As primeiras pancadas de novembro chegam como um déjà-vu sonoro e líquido em Belo Horizonte. O barulho nas janelas é trlhas anuncia mais do que o alívio do calor: anuncia também a retomada de um ciclo previsível de riscos, sustos e promessas não cumpridas. A cidade que se orgulha de seus morros e vales volta a temer o que vem do céu, não pela força da natureza, mas pela fraqueza da prevenção.
Crônica do descaso anunciado
Todo ano é a mesma história: alertas da Defesa Civil, casas com rachaduras, muros inclinados, famílias desalojadas. O mapa de risco é quase o mesmo, por vezes nem mudam os nomes dos atingidos. A capital mineira, com sua geografia exuberante e acidentada, pede planejamento. Mas as políticas de prevenção voltam a ser tímidas, burocráticas, às vezes quase simbólicas, um mutirão aqui, uma limpeza de boca de lobo ali, um alerta nas redes sociais acolá. E só.

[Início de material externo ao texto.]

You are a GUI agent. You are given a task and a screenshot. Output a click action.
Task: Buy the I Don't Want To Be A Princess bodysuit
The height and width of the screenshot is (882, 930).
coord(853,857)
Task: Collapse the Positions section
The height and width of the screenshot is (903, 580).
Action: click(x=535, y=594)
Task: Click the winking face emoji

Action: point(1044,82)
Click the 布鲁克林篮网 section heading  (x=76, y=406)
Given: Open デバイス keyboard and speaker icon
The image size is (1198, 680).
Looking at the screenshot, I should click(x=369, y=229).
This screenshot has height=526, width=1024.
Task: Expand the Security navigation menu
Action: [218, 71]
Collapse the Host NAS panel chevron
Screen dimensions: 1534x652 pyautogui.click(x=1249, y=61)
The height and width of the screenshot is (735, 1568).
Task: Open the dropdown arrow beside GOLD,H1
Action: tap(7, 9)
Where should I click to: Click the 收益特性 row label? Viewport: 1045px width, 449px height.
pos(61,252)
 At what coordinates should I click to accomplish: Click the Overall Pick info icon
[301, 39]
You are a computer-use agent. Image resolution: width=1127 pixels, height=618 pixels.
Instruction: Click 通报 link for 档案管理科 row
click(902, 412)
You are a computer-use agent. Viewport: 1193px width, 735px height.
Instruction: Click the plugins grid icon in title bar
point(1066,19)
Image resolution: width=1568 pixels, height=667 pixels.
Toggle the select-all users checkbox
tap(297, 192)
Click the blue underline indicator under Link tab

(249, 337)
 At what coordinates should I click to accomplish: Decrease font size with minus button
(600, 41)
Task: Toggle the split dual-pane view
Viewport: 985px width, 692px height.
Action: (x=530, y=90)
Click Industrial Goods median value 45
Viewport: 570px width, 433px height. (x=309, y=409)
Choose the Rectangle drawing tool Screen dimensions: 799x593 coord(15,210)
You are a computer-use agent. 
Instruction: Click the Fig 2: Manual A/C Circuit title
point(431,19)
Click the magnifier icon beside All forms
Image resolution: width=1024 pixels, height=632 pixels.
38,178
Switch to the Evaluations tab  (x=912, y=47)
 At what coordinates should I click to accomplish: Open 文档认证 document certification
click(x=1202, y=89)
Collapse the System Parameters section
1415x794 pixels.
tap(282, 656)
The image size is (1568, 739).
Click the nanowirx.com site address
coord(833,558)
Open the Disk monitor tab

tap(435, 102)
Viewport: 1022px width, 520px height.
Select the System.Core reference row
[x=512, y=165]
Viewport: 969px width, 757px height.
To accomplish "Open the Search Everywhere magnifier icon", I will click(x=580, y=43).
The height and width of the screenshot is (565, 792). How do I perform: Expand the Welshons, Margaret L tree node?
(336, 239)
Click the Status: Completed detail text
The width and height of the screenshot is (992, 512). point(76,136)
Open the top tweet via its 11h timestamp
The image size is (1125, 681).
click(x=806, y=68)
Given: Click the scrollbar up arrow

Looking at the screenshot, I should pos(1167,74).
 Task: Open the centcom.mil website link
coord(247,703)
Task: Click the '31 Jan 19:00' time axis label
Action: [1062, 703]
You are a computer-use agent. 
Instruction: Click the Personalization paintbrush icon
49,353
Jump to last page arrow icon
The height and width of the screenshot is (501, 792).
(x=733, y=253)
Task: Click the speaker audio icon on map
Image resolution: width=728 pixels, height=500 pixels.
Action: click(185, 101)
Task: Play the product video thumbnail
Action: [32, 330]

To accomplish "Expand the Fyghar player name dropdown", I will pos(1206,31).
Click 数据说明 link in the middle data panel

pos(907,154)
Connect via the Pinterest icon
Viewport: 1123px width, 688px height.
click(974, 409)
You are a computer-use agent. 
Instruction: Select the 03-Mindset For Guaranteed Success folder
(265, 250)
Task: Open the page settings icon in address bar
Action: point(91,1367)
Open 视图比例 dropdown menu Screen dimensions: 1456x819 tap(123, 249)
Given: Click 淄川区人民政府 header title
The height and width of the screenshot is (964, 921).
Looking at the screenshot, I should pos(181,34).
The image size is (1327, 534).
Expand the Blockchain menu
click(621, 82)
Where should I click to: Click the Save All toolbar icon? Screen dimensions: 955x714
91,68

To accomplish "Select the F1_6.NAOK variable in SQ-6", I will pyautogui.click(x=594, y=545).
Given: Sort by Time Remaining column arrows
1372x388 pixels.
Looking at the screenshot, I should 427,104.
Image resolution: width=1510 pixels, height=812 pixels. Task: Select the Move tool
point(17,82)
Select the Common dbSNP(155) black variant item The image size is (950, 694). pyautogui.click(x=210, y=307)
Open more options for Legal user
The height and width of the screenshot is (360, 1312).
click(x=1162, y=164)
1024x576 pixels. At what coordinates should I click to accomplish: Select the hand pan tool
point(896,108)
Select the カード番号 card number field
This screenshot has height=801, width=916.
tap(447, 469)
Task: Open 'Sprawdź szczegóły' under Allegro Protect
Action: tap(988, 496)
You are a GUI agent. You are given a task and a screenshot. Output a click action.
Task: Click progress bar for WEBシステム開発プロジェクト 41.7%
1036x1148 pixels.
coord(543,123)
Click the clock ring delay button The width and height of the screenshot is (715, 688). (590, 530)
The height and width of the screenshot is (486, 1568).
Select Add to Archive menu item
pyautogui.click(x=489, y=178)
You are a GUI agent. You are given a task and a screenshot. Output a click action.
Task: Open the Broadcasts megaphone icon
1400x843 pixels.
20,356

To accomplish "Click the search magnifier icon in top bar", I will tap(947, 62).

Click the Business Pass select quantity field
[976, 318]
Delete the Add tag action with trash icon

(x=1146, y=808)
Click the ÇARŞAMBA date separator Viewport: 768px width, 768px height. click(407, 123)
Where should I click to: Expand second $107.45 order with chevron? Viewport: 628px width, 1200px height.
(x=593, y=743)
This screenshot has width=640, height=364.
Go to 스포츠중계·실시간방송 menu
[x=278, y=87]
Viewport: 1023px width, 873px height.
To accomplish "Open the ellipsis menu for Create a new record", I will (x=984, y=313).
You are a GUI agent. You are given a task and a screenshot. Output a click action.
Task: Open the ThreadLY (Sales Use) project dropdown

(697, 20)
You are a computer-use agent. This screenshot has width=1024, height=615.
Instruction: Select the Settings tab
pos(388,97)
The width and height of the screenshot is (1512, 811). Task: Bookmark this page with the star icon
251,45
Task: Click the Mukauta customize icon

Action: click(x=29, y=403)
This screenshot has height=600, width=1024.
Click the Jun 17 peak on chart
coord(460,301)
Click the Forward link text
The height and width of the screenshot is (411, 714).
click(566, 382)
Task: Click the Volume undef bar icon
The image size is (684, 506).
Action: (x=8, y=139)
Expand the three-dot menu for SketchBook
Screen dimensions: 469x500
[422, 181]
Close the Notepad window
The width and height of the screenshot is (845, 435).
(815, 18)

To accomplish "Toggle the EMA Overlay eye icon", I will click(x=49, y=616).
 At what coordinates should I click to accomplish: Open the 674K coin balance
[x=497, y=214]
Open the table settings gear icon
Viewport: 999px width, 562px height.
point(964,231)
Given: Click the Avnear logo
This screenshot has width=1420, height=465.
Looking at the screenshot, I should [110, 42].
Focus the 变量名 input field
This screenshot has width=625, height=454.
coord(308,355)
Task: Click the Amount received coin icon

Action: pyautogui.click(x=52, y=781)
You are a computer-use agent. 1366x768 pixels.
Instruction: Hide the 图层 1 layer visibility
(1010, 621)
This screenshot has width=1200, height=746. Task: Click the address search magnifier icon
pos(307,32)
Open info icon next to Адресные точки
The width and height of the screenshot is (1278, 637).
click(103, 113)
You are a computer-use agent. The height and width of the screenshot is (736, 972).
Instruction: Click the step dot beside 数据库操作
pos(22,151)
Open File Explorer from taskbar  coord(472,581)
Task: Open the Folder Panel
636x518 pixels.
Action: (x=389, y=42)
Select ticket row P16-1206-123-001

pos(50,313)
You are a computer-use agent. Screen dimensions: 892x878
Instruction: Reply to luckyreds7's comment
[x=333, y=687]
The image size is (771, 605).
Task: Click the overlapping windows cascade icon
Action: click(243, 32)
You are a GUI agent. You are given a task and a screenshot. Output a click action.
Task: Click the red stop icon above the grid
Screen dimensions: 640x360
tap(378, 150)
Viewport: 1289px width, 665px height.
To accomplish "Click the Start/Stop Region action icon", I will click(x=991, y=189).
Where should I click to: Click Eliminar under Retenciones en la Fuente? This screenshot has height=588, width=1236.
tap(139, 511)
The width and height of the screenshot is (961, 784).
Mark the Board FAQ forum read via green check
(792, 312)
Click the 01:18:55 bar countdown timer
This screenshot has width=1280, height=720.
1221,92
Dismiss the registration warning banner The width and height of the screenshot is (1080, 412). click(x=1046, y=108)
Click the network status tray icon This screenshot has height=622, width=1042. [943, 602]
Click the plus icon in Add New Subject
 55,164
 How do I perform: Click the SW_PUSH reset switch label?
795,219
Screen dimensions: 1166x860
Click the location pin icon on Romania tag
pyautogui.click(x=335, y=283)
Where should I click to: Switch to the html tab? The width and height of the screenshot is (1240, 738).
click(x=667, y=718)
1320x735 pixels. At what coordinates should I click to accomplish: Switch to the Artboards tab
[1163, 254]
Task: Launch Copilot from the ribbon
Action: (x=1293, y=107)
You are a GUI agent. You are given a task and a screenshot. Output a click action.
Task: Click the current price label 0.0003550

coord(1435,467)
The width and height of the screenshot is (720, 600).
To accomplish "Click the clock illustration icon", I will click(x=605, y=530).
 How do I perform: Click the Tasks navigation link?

Enquanto isso, o solo saturado pelas primeiras tempestades faz o que é de sua natureza: cede. A água, quando não encontra caminho, inventa o seu, invadindo casas, derrubando muros, arrastando o que encontra. O que falta não é ciência sobre o problema, mas vontade política para enfrentá-lo com seriedade e continuidade. A Defesa Civil faz o que pode, mas quase sempre o que resta é apagar incêndios, ou melhor, enxugar enxurradas.
É preciso, também, reconhecer: a prevenção não é só dever do Estado. É dever de cada cidadão observar os sinais que a natureza dá. Uma rachadura no quintal, um muro que começa a se inclinar, um barranco que muda de cor ou textura, tudo isso fala. É o terreno pedindo socorro. A atenção da população é fundamental, não como substituto da ação pública, mas como sua aliada.
Falta ainda consciência coletiva. Não se pode jogar lixo nas ruas e esperar que os bueiros façam milagres. Não se pode construir sem planejamento e esperar que o solo aguente. Não se pode ignorar a topografia de uma cidade que nasceu em meio a montanhas e se espraia sobre encostas. O morro que desliza não o faz de repente: ele avisa. Nós é que fingimos não ouvir.
O Brasil, e Belo Horizonte é um retrato disso, age depois que o problema acontece. O gasto vem na reconstrução, não na prevenção. O discurso político é comovente depois do desastre, e o ciclo recomeça. O que a cidade precisa é de um programa contínuo de drenagem, monitoramento de encostas, reassentamento digno e políticas de moradia planejadas. Um plano de verdade, não de ocasião. Porque, com o clima cada vez mais instável e o adensamento urbano crescente, o improviso é um risco caro demais.
A chuva, afinal, é apenas o lembrete de que vivemos em uma cidade que insiste em não aprender com a própria história. O alerta ecoa mais alto a cada ano, não porque o volume d’água aumentou, mas porque a surdez administrativa se aprofundou.
Quando as nuvens se formam sobre o horizonte de BH, elas não trazem apenas água. Trazem a pergunta que teima em voltar, aprendemos algo com os verões passados? A resposta, infelizmente, continua escorrendo pelo ralo entupido de uma cidade que precisa se reinventar, antes que o próximo temporal cobre, mais uma vez, o preço da nossa omissão.